Selected excerpt
— Begin —

The National Guard () is the Mexican national gendarmerie force,  created in 2019 with national police functions. The National Guard was formed by absorbing units and officers from the Federal Police, Military Police, and Naval Police. A reform package approved in the Mexican Congress has made the transfer of the National Guard to the direct command of the Mexican Army official.

History

The National Guard was launched by President Andrés Manuel López Obrador in 2019. It has since played a major part in intensifying the enforcement of immigration policy. Before becoming president, López Obrador campaigned on a promise to take the military off the streets. Shortly after assuming office, he released a plan to create the National Guard under control of the Mexican Armed Forces which would be in charge of "preventing and combating crime". López Obrador stated that the new National Guard would be critical to solving Mexico's ongoing security crisis.

On 28 February, Congress voted to approve a 60,000-member national guard. On 27 May 2019, the law regulating the National Guard entered into force. On 30 June 2019, the National Guard was officially established.

In June 2019, as part of a deal with the United States, Mexico agreed to deploy the newly formed National Guard to its border with Guatemala. While the guard was always intended to enforce immigration policy, it was not intended to do so as soon as announced.

— End —

[Records for finding displayed items]

— Begin —

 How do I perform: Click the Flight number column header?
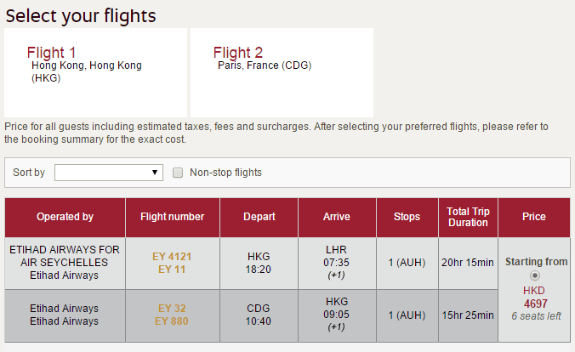(172, 217)
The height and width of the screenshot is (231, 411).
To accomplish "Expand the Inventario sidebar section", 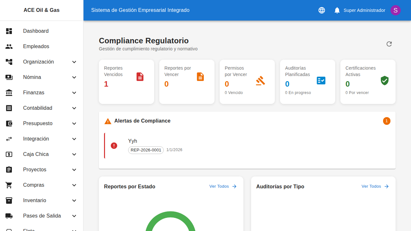I will click(x=74, y=200).
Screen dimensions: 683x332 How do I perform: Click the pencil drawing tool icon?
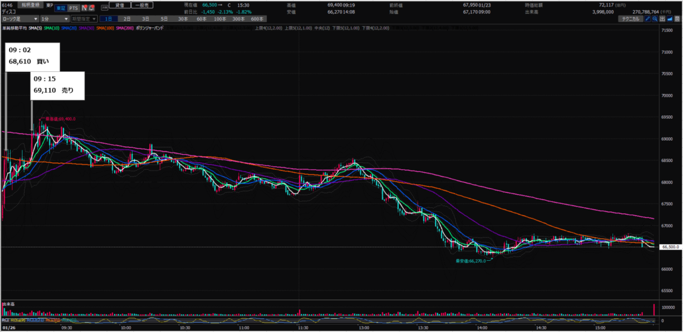tap(647, 20)
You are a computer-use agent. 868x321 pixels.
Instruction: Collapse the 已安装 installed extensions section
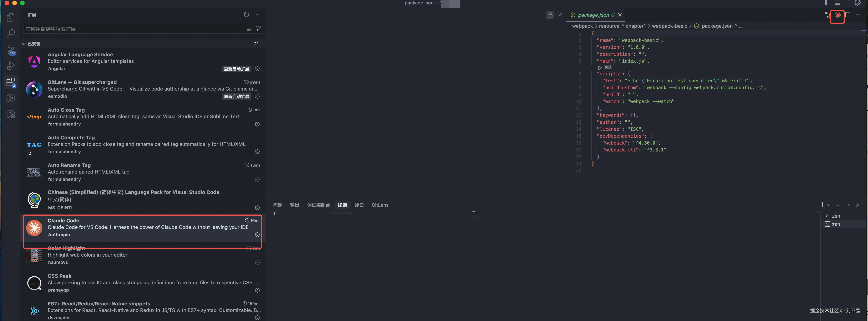click(24, 44)
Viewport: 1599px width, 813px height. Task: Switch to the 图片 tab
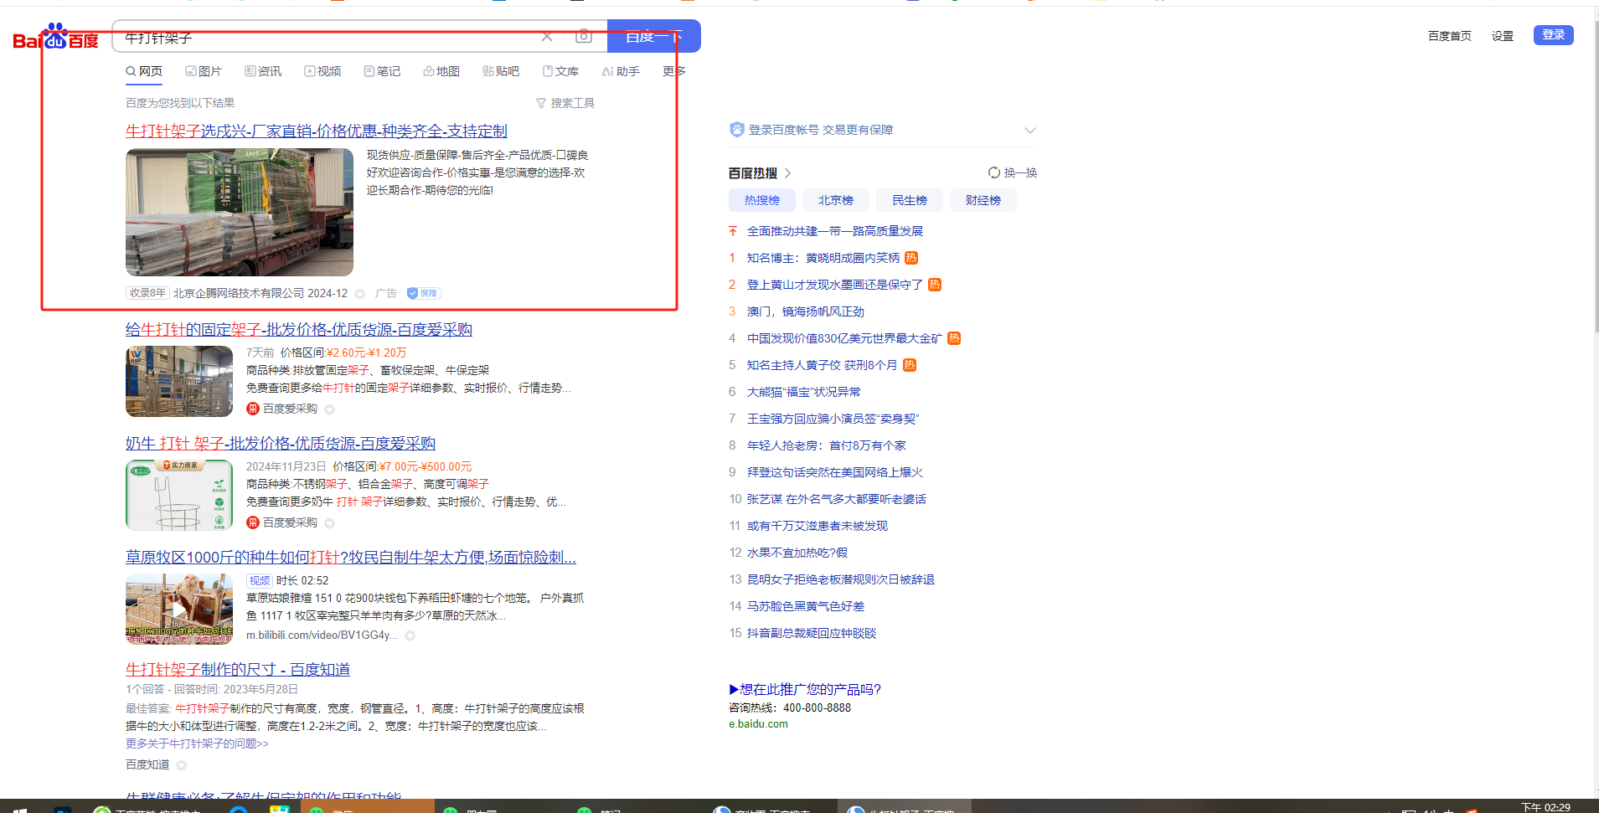pyautogui.click(x=204, y=71)
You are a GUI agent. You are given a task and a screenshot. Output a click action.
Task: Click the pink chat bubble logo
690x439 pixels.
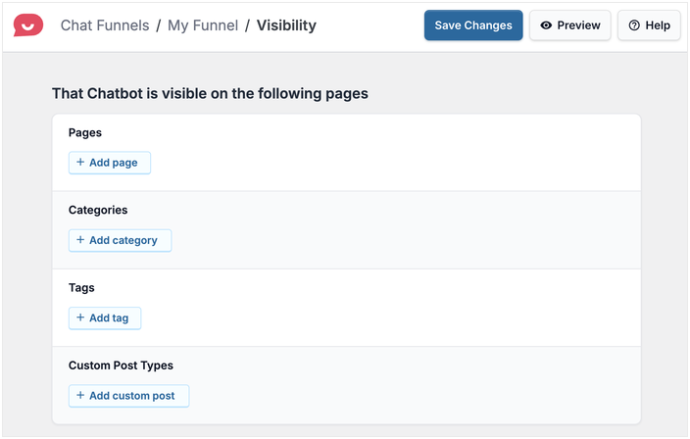coord(28,24)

— End —

What you should do
Extend the text about Mexico's National Guard from its last sentence.

Output for this task
A 2019 survey sponsored by The Washington Post and Mexican newspaper Reforma gathered information on public opinion regarding both the new National Guard and illegal immigration to Mexico. The survey was conducted from 9 July to 14 July 2019, among 1,200 adults across the country in 100 election districts by way of face-to-face interviews. A 53% majority voiced their trust in the national guard, with two-thirds saying that they would like the national guard to be in their city, whereas 45% report that they feel more safe with the domestic force. Furthermore, the survey said 51% of Mexicans support utilizing the country's recently formed National Guard to repel migration by illegal immigrants.

Command structure 
The law assigns full control of the National Guard to the Secretary of Security and Civilian Protection, who is in charge of all matters related to the work of the NG.

According to article 12 of the Law of the National Guard, the National Guard is organized on five command levels:
 Secretary of Security and Civilian Protection
 Operational Commander
 Territorial Coordinator
 State Coordinator
 Unit Coordinator

Ranks 
According to articles 29 and 30 of the Law of the National Guard, the ranks are:

Commissioned officers

Basic scale ladder

See also 
Fourth Transformation
Federal Police (Mexico)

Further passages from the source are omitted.